Automated Machine Learning with Sklearn Pipelines

from sklearn.base import BaseEstimator, TransformerMixin
class CustomTransformer(BaseEstimator, TransformerMixin):
    # List of features in 'feature_names' and the 'power' of the exponent transformation
    def __init__(self, feature_names, power):
        self.feature_names = feature_names
        self.power = power
    def fit(self, X, y=None):
        return self
    def transform(self, X, y=None):
        X_copy = X.copy()
        for feat in self.feature_names:
            X_copy[feat + '_power' + str(self.power)] = self.power_transformation(X_copy[feat])
            X_copy[feat + '_log'] = self.log_transformation(X_copy[feat])
            X_copy[feat + '_root'] = self.power_transformation(X_copy[feat])
        return X_copy

    def power_transformation(self, x_col):
        return np.power(x_col, self.power)
    def log_transformation(self, x_col):
        return np.log(x_col +0.0001)
    def root_transformation(self, x_col):
        return np.root( x_col)

Using the transformer in a pipeline

Several meta-parameters are initialized for the pipeline. These include the number of folds, scoring, metric, verbose, and jobs for parallelization. Feel free to update these as needed; however, they are initialized to function with limited computational power. The pipeline is set up with a decision tree classifier and several hyper-parameter distributions for the decision tree.

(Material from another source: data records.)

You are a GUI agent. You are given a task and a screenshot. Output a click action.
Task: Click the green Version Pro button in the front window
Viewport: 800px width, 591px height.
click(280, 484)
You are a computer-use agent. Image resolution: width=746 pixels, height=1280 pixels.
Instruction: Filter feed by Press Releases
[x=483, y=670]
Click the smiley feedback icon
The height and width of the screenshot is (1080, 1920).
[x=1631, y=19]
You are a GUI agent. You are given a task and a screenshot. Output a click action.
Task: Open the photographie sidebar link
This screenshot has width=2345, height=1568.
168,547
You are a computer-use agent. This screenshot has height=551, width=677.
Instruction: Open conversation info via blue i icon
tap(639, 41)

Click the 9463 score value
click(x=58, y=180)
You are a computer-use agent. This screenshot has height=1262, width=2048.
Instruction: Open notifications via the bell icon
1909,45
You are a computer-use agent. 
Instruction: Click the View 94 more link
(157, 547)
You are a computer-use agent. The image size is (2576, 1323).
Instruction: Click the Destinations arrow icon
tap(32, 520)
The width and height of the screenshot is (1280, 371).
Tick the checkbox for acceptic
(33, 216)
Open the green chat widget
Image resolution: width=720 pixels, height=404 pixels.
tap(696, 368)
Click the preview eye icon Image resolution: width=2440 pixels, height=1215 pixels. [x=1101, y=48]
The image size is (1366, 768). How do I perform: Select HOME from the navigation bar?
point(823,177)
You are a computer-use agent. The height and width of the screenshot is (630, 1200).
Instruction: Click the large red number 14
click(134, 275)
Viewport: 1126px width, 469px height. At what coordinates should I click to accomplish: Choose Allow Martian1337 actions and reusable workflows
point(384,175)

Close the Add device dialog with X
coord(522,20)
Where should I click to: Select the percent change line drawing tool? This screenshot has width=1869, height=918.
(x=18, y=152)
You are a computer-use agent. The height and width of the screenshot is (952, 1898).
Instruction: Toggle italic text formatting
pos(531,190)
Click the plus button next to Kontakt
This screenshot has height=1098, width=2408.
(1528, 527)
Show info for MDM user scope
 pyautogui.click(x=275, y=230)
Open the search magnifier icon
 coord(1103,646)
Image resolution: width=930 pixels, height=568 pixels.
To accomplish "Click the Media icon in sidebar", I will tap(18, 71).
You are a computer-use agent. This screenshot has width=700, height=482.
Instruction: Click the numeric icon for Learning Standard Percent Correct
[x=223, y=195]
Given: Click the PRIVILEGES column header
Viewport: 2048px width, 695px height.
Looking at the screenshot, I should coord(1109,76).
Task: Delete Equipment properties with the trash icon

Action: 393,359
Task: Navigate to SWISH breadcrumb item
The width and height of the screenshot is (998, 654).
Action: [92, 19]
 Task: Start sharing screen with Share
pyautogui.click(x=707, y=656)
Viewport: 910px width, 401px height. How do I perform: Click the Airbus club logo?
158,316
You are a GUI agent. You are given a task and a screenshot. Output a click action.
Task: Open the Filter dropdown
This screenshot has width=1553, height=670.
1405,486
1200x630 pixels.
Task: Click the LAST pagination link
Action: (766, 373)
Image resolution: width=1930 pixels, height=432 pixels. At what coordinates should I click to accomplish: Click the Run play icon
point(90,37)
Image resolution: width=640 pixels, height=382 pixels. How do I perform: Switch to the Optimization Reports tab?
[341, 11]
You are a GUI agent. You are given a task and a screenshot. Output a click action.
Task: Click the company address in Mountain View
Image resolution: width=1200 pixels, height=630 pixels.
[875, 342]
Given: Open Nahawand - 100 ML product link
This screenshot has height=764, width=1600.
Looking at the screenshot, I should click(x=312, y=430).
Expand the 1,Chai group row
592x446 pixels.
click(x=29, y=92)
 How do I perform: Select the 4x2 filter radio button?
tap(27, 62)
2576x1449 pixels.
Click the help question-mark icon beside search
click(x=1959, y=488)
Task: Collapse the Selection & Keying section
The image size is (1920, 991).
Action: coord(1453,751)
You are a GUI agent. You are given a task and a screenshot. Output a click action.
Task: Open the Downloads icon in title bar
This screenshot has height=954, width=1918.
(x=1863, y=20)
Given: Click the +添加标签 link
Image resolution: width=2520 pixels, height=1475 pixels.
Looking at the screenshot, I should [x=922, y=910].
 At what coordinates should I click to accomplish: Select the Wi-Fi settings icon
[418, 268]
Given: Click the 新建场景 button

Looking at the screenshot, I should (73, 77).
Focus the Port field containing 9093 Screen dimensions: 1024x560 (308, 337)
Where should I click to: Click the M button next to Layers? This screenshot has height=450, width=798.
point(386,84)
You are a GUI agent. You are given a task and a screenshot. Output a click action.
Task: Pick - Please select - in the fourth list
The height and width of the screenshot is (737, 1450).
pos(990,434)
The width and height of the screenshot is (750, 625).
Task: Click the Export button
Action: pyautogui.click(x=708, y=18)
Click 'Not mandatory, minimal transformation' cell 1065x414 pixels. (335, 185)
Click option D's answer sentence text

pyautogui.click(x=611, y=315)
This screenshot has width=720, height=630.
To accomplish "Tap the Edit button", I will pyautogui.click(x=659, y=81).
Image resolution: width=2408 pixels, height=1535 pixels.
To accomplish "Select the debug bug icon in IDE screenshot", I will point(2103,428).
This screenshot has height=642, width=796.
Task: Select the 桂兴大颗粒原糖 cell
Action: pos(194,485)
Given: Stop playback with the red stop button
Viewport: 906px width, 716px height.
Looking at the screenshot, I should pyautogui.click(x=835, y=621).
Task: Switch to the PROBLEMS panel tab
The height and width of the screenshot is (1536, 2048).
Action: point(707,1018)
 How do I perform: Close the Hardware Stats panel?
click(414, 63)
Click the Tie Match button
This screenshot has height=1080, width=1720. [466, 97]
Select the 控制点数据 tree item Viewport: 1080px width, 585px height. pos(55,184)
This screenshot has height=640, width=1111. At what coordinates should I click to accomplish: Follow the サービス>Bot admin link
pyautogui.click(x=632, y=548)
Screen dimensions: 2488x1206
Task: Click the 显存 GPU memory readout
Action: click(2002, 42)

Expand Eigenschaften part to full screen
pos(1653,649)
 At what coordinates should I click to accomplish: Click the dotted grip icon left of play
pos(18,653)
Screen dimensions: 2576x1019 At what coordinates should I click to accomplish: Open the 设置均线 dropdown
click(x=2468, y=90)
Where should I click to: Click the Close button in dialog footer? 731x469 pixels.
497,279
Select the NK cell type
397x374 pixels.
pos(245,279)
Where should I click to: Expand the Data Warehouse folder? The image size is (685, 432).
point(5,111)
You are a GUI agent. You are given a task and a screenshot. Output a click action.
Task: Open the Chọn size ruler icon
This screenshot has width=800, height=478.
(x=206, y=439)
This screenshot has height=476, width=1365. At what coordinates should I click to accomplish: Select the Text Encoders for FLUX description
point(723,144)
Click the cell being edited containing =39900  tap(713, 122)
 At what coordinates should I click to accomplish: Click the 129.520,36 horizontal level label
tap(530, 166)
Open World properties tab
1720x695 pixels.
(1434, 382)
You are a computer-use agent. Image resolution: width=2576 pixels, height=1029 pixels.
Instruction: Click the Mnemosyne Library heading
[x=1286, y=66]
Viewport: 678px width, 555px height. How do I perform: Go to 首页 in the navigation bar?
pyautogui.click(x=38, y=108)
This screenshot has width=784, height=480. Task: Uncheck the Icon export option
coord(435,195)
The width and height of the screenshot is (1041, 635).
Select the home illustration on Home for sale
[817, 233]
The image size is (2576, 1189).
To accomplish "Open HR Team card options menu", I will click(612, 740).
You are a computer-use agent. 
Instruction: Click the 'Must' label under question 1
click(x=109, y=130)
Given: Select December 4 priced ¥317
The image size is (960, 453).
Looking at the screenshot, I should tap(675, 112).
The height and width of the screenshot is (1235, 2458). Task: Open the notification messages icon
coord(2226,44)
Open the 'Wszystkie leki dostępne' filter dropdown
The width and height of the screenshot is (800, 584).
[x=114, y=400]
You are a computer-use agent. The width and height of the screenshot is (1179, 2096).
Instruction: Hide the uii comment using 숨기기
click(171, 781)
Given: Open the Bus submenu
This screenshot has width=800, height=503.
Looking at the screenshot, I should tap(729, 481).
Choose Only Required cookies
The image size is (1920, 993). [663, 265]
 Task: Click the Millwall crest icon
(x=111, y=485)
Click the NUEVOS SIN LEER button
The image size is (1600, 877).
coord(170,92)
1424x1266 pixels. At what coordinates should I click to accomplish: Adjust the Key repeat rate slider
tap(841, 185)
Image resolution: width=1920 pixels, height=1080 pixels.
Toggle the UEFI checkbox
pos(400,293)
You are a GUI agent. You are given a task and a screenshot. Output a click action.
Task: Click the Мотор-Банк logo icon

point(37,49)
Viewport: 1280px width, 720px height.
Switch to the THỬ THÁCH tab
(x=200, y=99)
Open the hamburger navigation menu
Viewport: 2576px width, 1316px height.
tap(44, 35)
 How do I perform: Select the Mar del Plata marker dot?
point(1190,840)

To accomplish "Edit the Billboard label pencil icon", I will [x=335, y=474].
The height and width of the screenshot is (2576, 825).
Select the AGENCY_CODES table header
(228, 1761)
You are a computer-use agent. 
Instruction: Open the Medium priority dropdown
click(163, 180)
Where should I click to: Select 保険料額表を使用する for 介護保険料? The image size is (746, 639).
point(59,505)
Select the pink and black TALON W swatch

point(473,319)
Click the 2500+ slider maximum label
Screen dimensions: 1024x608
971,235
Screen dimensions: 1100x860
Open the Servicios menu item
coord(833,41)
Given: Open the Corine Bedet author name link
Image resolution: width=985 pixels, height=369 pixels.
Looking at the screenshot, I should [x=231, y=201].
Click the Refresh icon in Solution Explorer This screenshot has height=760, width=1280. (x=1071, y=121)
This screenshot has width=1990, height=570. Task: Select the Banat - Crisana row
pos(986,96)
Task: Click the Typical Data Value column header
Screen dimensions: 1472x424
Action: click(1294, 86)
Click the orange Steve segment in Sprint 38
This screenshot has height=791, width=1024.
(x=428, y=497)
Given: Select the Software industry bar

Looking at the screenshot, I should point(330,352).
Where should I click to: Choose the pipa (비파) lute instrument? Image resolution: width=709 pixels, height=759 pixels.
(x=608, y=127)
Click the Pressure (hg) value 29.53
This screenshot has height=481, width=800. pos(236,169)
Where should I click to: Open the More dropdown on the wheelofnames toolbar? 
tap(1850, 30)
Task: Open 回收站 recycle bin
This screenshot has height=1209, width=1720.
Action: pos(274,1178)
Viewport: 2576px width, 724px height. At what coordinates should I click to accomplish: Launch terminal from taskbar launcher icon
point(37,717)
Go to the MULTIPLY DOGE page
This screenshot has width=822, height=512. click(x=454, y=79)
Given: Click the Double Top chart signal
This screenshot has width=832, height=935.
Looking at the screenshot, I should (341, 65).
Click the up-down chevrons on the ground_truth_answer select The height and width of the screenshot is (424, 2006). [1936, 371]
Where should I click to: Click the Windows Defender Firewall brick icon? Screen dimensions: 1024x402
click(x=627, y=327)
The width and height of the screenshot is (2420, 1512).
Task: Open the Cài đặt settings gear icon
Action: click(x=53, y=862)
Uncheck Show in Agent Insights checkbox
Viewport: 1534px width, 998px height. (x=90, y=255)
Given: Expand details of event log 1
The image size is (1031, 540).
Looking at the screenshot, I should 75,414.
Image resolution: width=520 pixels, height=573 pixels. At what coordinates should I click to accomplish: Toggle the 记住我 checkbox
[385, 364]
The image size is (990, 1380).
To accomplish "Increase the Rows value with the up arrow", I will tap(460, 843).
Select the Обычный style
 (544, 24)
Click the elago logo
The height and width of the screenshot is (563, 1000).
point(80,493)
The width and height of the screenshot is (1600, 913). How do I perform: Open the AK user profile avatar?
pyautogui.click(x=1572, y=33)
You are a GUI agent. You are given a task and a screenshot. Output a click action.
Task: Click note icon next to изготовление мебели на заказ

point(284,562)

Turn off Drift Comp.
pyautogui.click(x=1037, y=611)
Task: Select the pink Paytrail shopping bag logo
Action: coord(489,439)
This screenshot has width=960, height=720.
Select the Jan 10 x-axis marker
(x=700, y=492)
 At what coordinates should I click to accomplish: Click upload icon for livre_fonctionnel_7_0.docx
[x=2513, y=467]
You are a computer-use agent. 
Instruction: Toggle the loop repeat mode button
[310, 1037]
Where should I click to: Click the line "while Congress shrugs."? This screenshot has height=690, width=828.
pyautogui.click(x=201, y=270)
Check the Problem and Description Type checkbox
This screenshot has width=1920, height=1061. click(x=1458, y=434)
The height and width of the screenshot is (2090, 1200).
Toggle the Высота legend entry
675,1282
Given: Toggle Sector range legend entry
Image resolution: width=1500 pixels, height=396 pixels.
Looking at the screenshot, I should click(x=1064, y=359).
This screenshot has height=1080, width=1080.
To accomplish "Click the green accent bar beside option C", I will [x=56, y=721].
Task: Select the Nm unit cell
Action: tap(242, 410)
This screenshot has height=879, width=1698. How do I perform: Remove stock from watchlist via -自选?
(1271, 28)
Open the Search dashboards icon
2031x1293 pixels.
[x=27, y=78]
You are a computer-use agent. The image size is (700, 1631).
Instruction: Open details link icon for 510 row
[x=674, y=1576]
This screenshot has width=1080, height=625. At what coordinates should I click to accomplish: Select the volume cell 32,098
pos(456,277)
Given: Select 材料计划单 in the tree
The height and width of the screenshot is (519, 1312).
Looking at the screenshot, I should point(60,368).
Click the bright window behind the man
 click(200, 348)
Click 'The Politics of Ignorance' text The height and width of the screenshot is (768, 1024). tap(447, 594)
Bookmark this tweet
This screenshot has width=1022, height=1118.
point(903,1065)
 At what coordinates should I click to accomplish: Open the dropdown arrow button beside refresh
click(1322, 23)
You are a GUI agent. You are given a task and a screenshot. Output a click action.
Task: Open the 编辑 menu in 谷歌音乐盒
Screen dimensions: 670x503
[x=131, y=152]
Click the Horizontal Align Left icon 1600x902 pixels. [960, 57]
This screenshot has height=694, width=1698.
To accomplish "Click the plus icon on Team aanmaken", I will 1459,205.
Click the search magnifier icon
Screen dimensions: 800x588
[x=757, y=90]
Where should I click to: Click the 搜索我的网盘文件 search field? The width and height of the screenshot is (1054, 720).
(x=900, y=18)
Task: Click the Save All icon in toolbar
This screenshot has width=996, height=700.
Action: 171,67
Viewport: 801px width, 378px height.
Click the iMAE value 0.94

Additionally, I’ve included parameters for the custom transformer. First is a random distribution for the power parameter, as previously discussed. Next is a set of sets of different feature names. This setup allows for transformations on only subsets of features and not all features. Since the optimization technique used is random hyper-parameter search, these three feature lists will be selected at random and used for optimization.

N_ITER = 5
K_FOLDS = 5
SCORING_METRIC = 'roc_auc'
VERBOSE = 1
N_JOBS = 1
hyperparameter_dict = {
    'custom_transformer__power': randint(1,4),
    'custom_transformer__feature_names': [
        ['mean texture', 'mean perimeter', 'mean area'],
        ['smoothness error', 'compactness error', 'concavity error'],
        ['worst concave points', 'worst symmetry', 'worst fractal dimension'],
    ],
    'model__max_depth': randint(3,10),
    'model__max_features': ['sqrt'],
    'model__min_samples_split': randint(2,20),
}
pipe = Pipeline(steps=[
    ('custom_transformer', CustomTransformer(feature_names=list(X.columns), power=2)),
    ('model', DecisionTreeClassifier())
])
optimal_model = RandomizedSearchCV(
    pipe, hyperparameter_dict, n_iter = N_ITER, cv=K_FOLDS,
    scoring=SCORING_METRIC, n_jobs = N_JOBS,
    return_train_score=True, verbose = VERBOSE
)
optimal_model.fit(X_train, y_train)
print(
    optimal_model.score(X_test, y_test),
    optimal_model.best_params_
)

Conclusion

This post discussed how to create a custom transformation function that is compatible with sklearn pipelines. Moreover, these transformers incorporated parameters for optimization.

Ultimately, there is a lot of functionality already baked into the standard sklearn package and functions. However, there certainly isn’t everything. Custom transformations can be effectively utilized to add additional flexibility into an existing pipeline and add custom functionality.